Rückhalt für Notzeiten

Ursprünglich ist das Adjektiv „nachhaltig“ eine Ableitung vom veralteten deutschen Wort „Nachhalt“. Dies steht für etwas, das man für Notzeiten zurück behält, für einen Rückhalt. Das berühmte Grimm’sche Wörterbuch gibt im siebten Band aus dem Jahre 1889 verschiedene Beispiele aus der Literatur, in denen der Begriff verwendet worden ist. „In jenen Tagen des Festes hab’ ich mich, wie ich nicht läugnen will, männlicher benommen als kräfte nachhielten“, schrieb ein gewisser Herr „Göthe“ demnach einst an Zelter; „wie leicht geht barschaft ohne nachhalt zugrunde“, heißt es bei Benzel-Sternau dort; „er schien nunmehr zum ersten mal zu merken, dasz er äuszerer hülfsmittel bedürfe, um nachhaltig zu wirken“, wird Gotthelf andernorts zitiert.
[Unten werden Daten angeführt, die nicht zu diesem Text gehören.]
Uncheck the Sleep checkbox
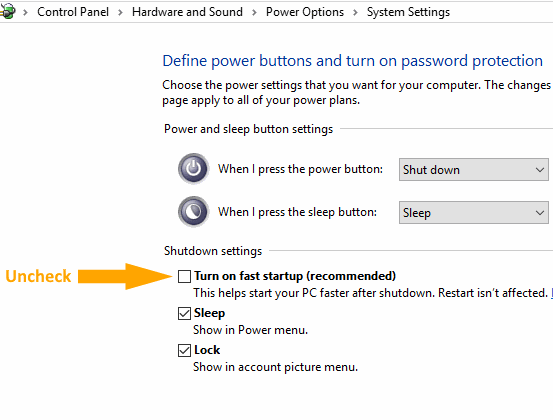553x420 pixels. (184, 313)

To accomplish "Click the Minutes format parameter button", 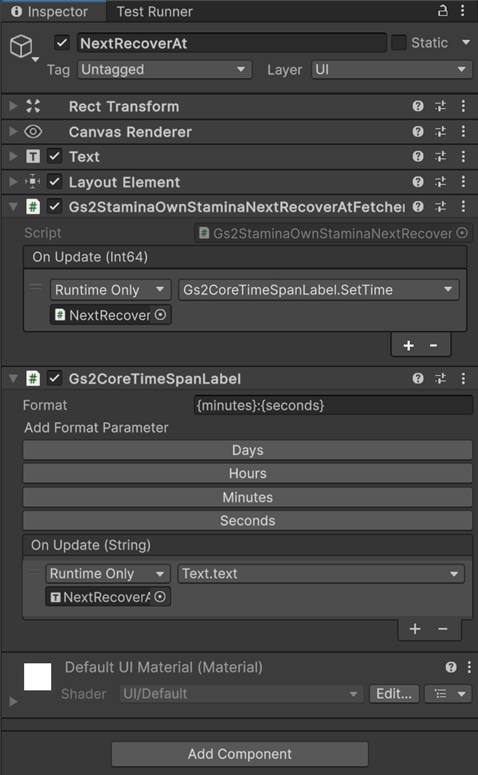I will pyautogui.click(x=248, y=497).
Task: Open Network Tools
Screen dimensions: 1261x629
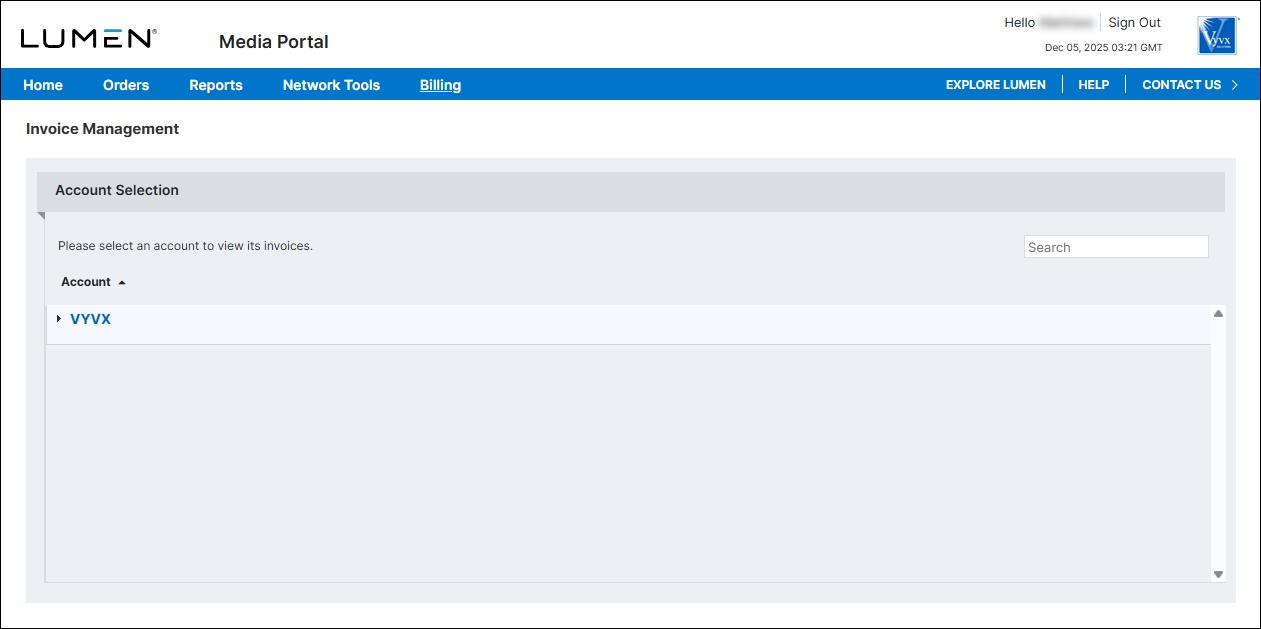Action: pos(331,85)
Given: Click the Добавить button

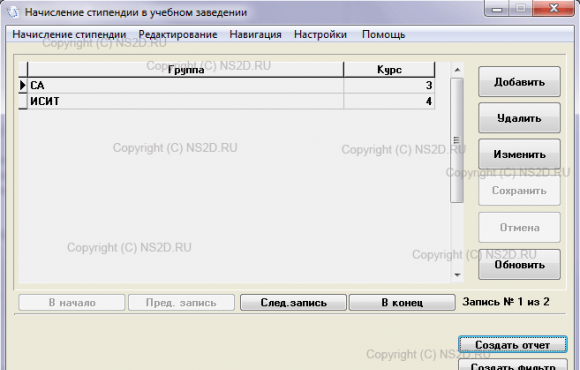Looking at the screenshot, I should 519,82.
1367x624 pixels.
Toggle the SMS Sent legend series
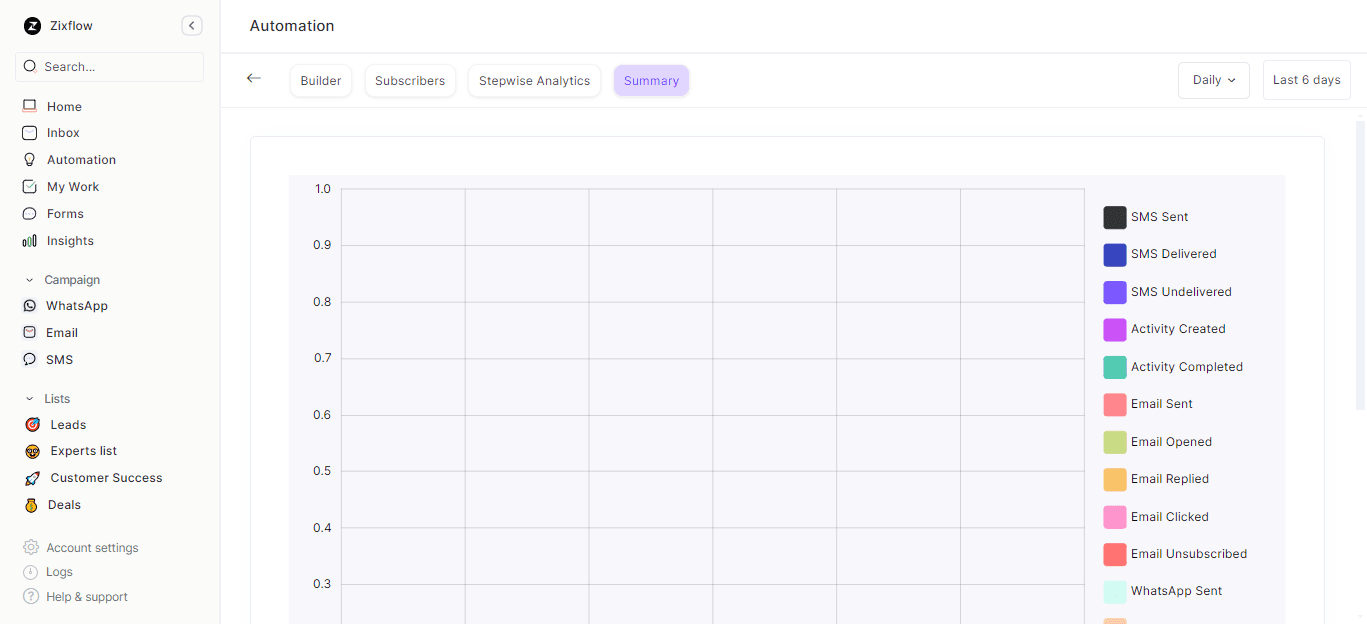coord(1160,217)
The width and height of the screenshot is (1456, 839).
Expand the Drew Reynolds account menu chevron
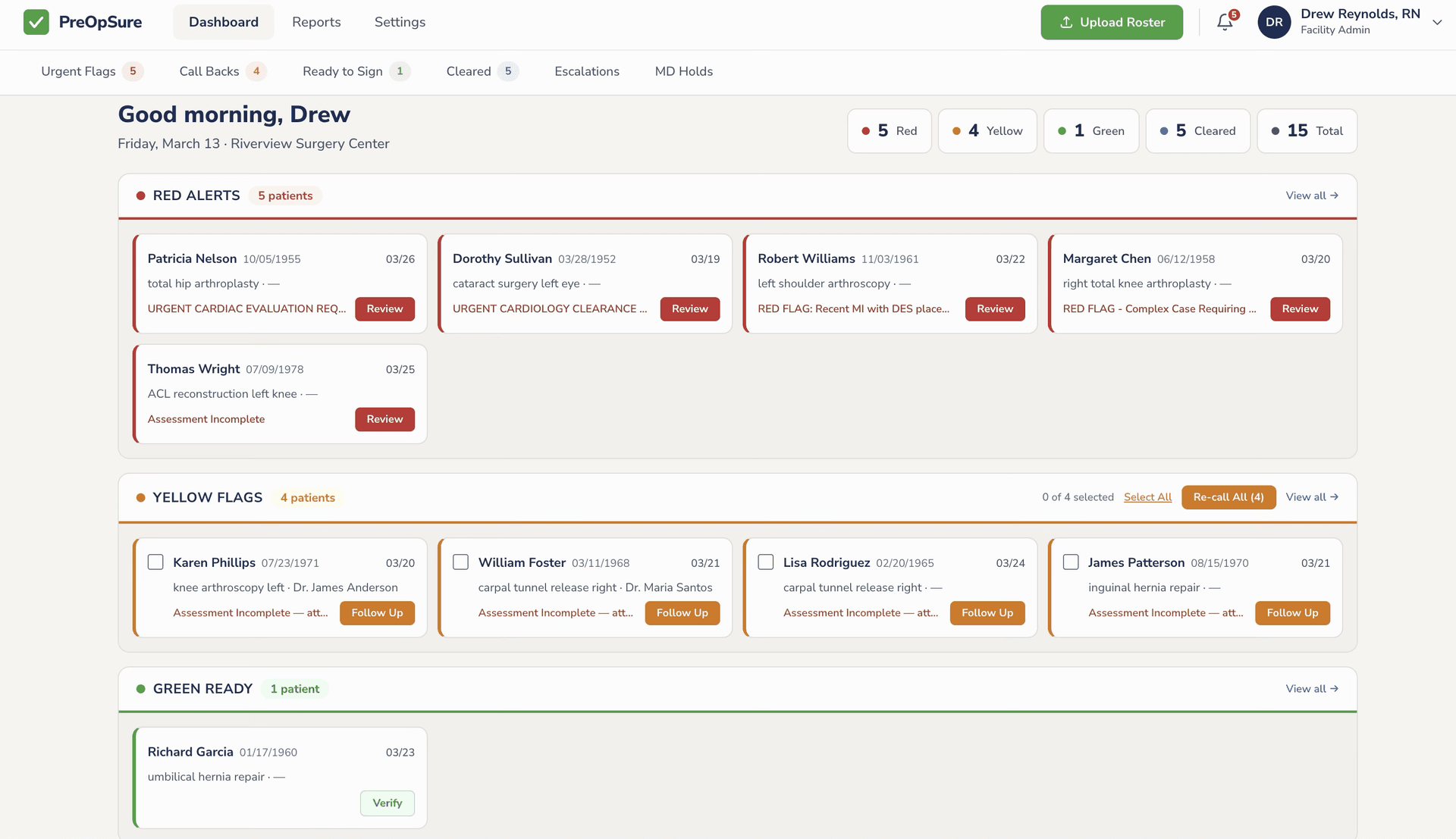(1437, 22)
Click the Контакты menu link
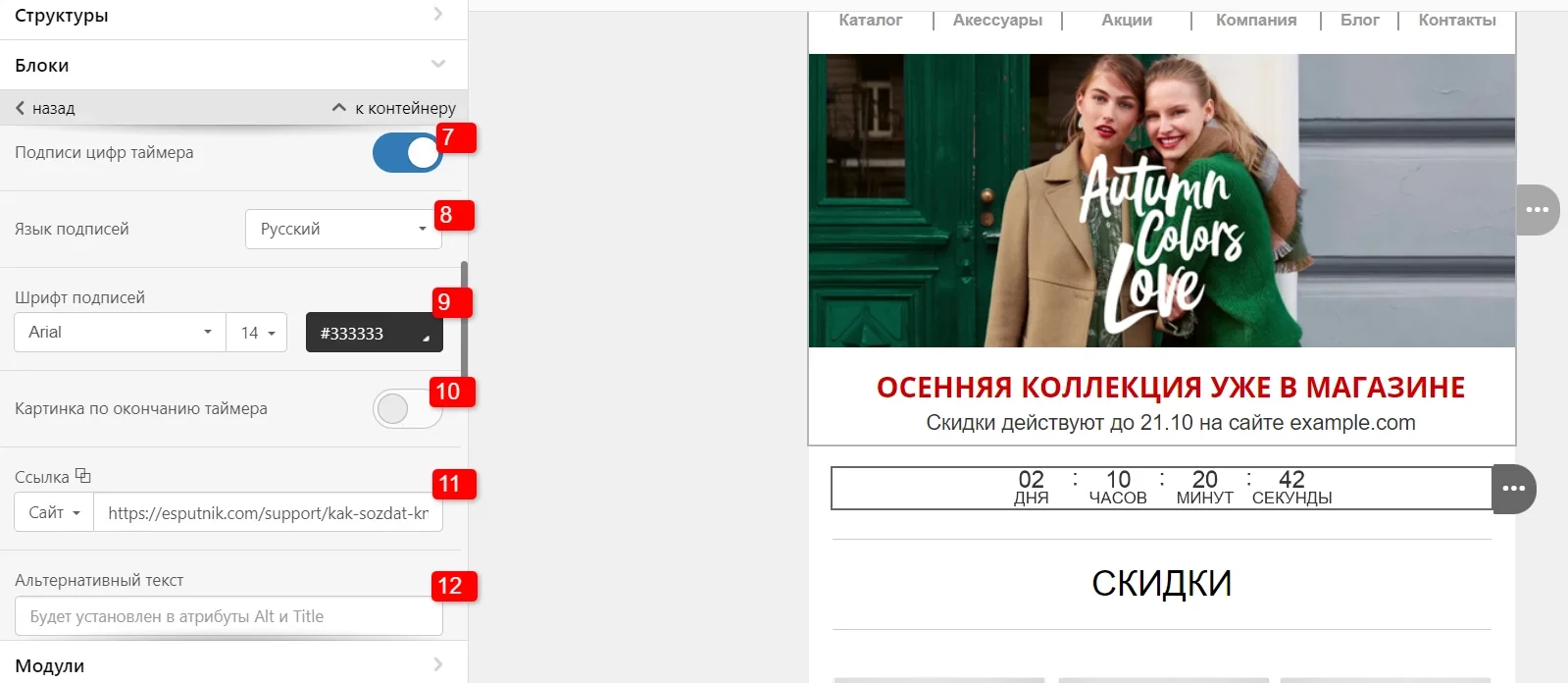 click(x=1457, y=20)
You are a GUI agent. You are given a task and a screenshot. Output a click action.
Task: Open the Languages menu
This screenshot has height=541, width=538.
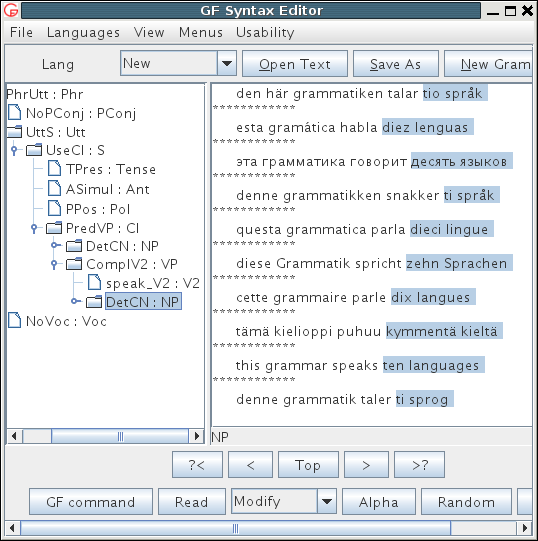click(83, 32)
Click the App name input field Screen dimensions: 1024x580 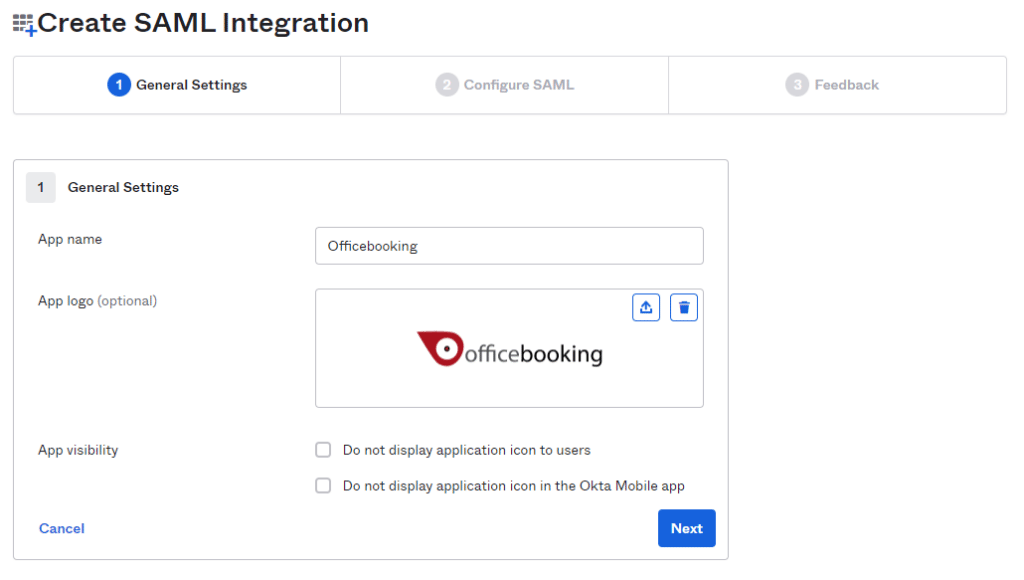pos(509,246)
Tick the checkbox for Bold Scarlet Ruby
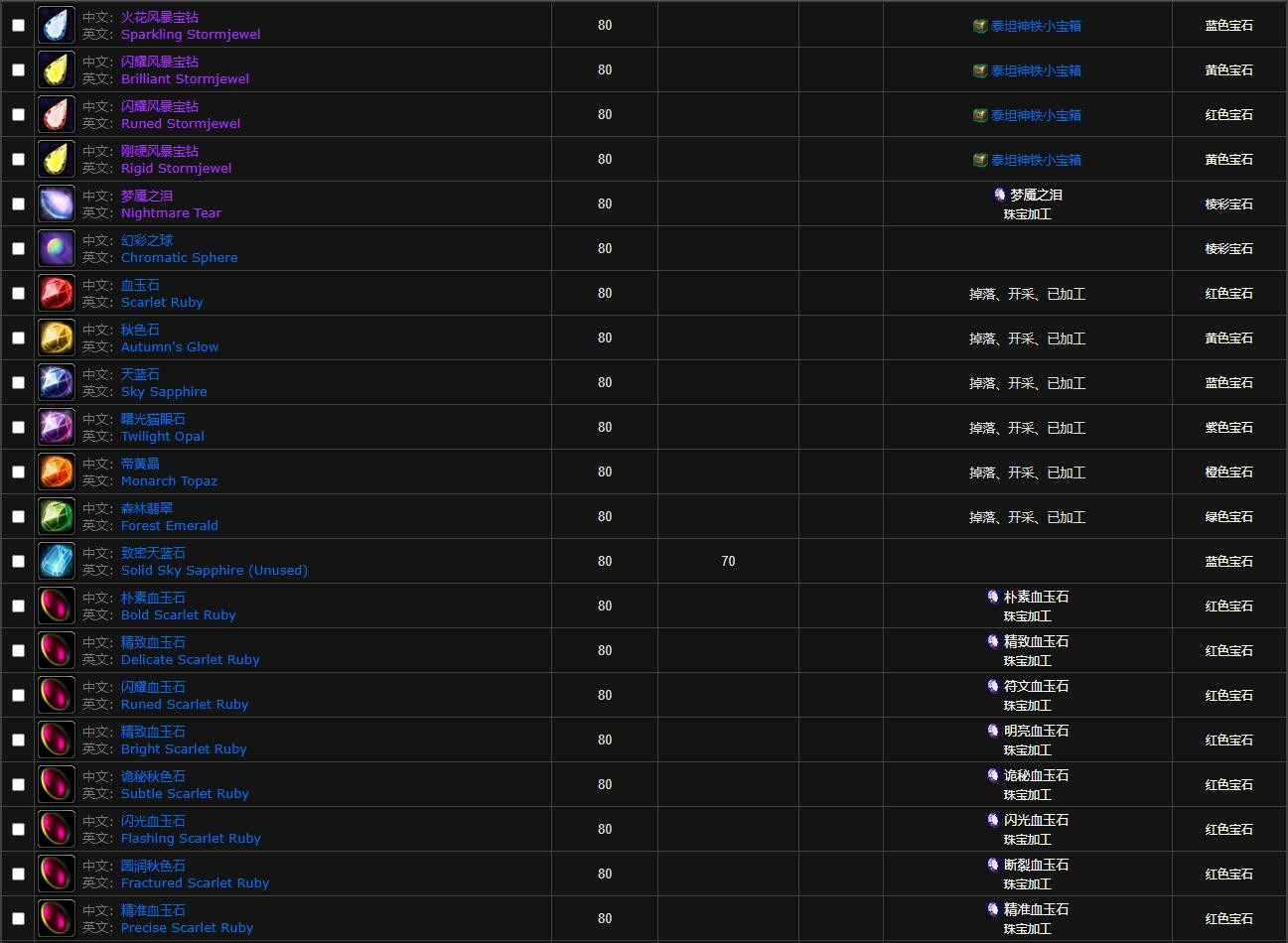Screen dimensions: 1288x943 pos(18,606)
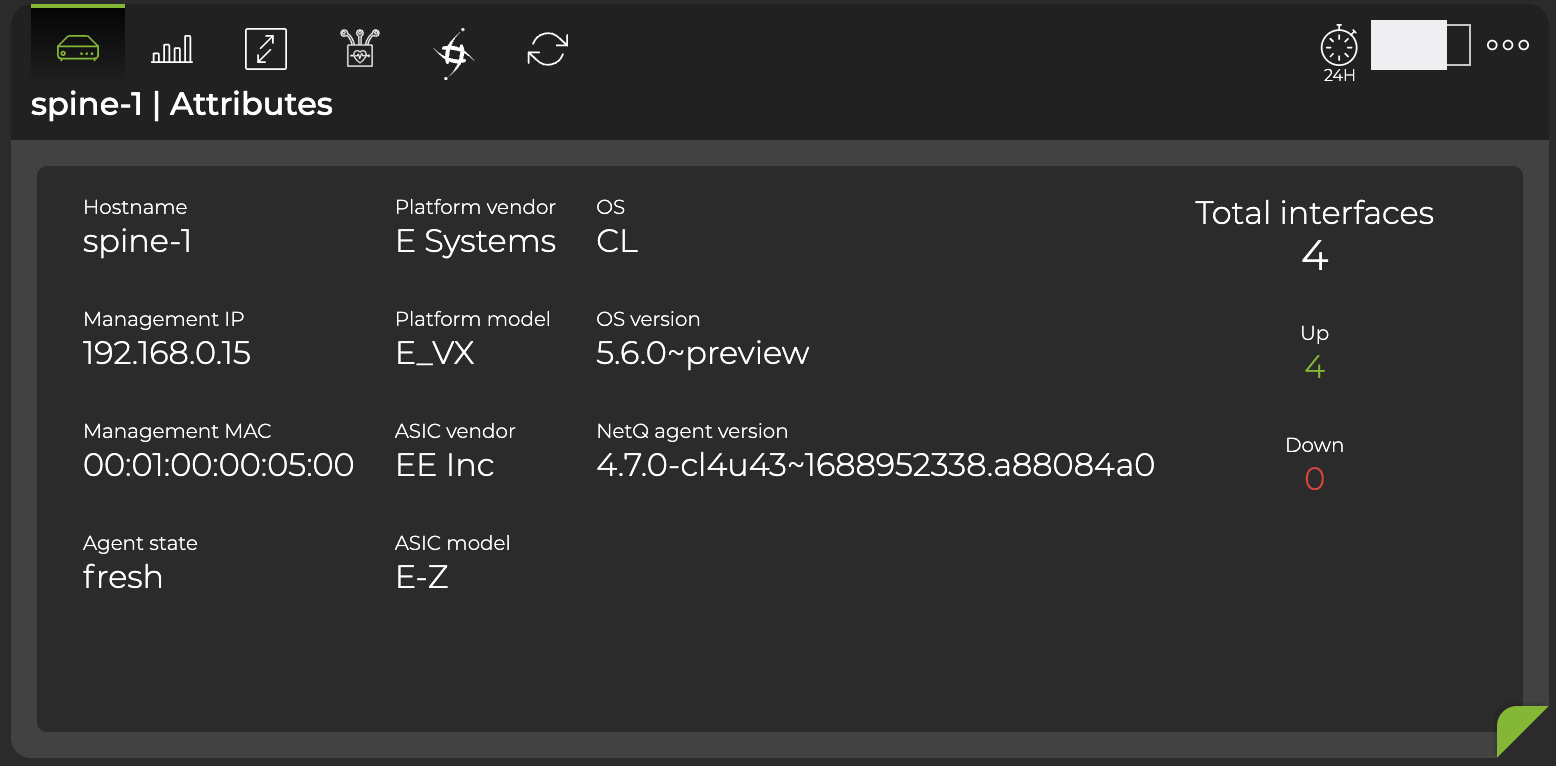The image size is (1556, 766).
Task: Open the device events health icon
Action: 358,47

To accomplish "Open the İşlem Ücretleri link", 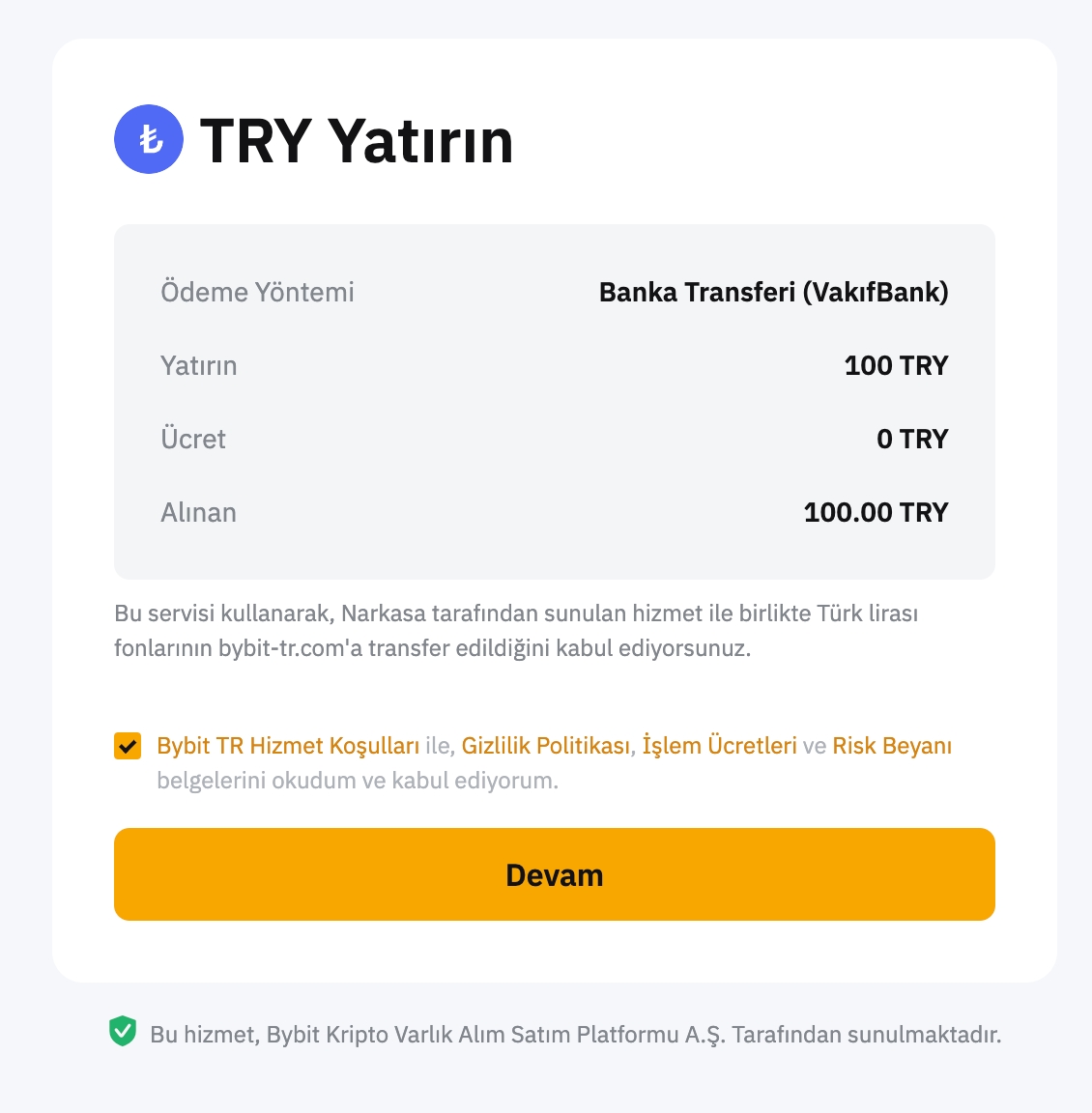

Der Brockhaus von 2006 (21. Auflage) geht in seinem Band 19 sehr viel ausführlicher auf den ökologischen Aspekt ein. Eine ganze Seite widmet das Werk dem Begriff der „nachhaltigen Entwicklung“. Hier tauchen vor allem zwei Wörter immer wieder auf: „dauerhaft“ und „gerecht“. Im Kern geht es also immer wieder darum, ein Gleichgewicht zu schaffen, das die Ressourcen dauerhaft schont, so dass eine fortlaufende Nutzung gewährleistet ist. Lebenschancen nachfolgender Generationen sollten hierdurch nicht gefährdet, sondern im Gegenteil geschützt werden. Ebenfalls im Brockhaus zu finden sind Beispiele in der Anwendung des Nachhaltigkeitsprinzips im allgemeinen globalen Zivilisationsprozess sowie auch die Anmerkung, dass das Wort „Nachhaltigkeit“ in seiner zu ungenauen Bedeutung auch kritisiert werde. Der Begriff an sich ist demnach zu unklar gefasst, so dass er Angriffsfläche bietet, steht da zu lesen. Mir persönlich scheint, dass vor allem der Aspekt der Gerechtigkeit bisweilen aus dem Blick gerät.

Vielseitigkeit

Doch was das Nachschlagewerk als eine mögliche Angriffsfläche definiert, sehe ich ebenso als Stärke an. Entscheidend ist eben der Kontext, in dem der Begriff eine Rolle spielt. Schwammigkeit und Vielseitigkeit sind vielleicht einfach nur zwei Seiten einer Medaille. Mein heißgeliebtes Synonymlexikon Woxikon jedenfalls hat gleich einen ganzen Korb an alternativen Wortbedeutungen für „nachhaltig“ parat. Zumindest sprachlich können wir da aus dem Vollen schöpfen. Hier nur eine Auswahl: tiefgreifend, effektiv, dauernd, gravierend, sichtbar, einschneidend, wirksam, eindrucksvoll, stet, auffallend, beträchtlich, erheblich,… und vieles mehr!